Competition and beyond
Not so long ago ‘coopetition’ was a buzzword in corporate circles. With roots in game theory, the neologism introduced the basic premise that traditional competitors could cooperate ‘to reach a higher value creation compared to the value created without interaction and struggle to achieve competitive advantage’. Then there are examples of coopetition such as those among Citroën, Peugeot, and Toyota to develop a city car; Apple, IBM, and Motorola to develop microprocessors; and Samsung and Sony to establish joint manufacturing and technological capabilities. In each of these cases, sharing of technology and resources resulted in reduced costs and superior products even while the companies were competing fiercely in other markets. As expected, there are not too many examples of this seemingly paradoxical way of doing business. I believe it will become a lot more common, and it goes back to the issue of mindset.

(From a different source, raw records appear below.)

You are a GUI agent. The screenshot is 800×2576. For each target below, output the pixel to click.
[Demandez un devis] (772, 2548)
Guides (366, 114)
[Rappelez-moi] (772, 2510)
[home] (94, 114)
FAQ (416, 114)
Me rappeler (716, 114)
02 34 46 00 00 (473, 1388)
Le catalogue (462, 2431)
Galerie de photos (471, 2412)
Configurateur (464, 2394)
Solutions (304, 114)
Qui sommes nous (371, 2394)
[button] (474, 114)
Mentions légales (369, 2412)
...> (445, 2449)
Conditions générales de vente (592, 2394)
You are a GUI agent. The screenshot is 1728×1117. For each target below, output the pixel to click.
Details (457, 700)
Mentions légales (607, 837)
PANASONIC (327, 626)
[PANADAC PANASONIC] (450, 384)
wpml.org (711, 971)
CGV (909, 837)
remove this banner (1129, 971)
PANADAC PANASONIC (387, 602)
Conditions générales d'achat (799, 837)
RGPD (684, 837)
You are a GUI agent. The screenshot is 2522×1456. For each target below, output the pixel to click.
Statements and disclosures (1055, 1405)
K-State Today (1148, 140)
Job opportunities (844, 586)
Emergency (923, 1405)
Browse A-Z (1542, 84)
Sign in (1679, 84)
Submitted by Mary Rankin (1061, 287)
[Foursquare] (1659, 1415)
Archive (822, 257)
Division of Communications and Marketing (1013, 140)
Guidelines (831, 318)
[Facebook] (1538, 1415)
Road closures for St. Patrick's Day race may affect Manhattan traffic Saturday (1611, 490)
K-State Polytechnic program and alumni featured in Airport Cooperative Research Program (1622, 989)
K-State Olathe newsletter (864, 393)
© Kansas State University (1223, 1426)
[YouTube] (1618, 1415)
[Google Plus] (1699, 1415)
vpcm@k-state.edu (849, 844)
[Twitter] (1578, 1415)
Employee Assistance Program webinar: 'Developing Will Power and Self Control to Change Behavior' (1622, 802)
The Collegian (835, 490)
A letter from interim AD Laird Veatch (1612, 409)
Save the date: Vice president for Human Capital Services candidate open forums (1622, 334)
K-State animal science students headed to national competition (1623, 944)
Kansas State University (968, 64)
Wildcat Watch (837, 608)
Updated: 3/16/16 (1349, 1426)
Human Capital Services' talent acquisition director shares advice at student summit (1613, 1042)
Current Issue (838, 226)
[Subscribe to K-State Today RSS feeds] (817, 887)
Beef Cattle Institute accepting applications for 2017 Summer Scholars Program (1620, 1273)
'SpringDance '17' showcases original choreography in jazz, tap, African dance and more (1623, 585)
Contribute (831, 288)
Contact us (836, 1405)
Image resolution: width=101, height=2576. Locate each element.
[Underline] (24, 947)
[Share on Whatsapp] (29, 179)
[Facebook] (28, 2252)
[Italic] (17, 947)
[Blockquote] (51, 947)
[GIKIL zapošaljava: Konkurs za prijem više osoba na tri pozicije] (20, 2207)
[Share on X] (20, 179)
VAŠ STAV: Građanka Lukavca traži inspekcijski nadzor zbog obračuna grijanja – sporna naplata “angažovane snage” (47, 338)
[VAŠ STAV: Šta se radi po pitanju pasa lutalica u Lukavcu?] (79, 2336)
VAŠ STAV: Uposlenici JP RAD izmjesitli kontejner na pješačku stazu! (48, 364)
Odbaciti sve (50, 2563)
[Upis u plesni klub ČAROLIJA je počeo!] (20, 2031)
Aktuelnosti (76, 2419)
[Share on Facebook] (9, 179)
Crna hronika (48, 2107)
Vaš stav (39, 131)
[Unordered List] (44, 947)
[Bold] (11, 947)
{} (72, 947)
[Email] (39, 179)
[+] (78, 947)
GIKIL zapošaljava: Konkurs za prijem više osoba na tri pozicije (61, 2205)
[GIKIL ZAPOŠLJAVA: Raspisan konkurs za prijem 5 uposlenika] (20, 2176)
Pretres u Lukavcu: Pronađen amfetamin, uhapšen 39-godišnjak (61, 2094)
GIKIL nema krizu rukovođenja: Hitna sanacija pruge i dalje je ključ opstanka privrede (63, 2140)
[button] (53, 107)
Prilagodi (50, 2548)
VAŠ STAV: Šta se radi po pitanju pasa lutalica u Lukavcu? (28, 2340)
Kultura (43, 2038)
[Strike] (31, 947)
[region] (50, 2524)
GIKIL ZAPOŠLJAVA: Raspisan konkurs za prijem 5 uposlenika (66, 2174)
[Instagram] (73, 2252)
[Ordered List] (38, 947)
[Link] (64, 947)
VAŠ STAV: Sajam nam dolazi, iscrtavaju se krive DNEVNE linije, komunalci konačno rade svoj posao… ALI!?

Given that there is some strategic agreement between two organizations on the value of coopetition, what those organizations will need is a strong set of tools. There’s simply no partnership without sharing and transparency. But with the fundamentally trust-inducing nature of a blockchain, companies might just find the idea of coopetition a lot more achievable and less risky.
From the examples that I have seen, coopetition has largely been confined to a few players. But thanks to the automated manner in which trust can be achieved via blockchain, I see the pool of participants growing much larger.